▶ [Exercise aim] Reproduce the listing lines verbatim, starting at the line that contains "Click the './waternormals.jpg' string" and ending at the last line of the listing, with both ends included.
(begin)
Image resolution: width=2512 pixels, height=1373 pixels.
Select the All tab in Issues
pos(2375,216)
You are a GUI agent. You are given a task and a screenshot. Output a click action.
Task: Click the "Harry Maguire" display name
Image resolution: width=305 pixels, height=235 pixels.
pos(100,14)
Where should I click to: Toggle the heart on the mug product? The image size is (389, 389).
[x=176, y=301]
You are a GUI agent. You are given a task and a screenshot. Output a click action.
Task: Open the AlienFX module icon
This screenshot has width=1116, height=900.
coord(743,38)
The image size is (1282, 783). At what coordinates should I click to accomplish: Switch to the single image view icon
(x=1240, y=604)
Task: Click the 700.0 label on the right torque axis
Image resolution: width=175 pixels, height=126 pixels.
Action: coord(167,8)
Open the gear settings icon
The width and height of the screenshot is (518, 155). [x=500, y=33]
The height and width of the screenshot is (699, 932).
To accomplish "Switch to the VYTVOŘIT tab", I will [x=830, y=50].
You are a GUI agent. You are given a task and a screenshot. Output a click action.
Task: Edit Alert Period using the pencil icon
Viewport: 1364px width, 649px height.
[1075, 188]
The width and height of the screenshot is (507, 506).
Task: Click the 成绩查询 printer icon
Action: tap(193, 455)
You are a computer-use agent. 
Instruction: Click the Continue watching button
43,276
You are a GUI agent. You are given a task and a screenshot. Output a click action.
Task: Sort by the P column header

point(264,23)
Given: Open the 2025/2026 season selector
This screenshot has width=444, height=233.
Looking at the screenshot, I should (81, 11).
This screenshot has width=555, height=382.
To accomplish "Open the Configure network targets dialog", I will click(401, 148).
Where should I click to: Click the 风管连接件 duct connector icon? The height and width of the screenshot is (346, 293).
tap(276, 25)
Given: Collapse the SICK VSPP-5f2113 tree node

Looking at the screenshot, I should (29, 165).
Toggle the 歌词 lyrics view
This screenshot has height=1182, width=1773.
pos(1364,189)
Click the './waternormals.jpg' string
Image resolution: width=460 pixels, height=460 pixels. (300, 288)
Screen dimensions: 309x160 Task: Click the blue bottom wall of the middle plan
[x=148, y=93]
(end)
▶ [Final result]
Click the './waternormals.jpg' string
Image resolution: width=460 pixels, height=460 pixels. (300, 288)
Screen dimensions: 309x160 Task: Click the blue bottom wall of the middle plan
[x=148, y=93]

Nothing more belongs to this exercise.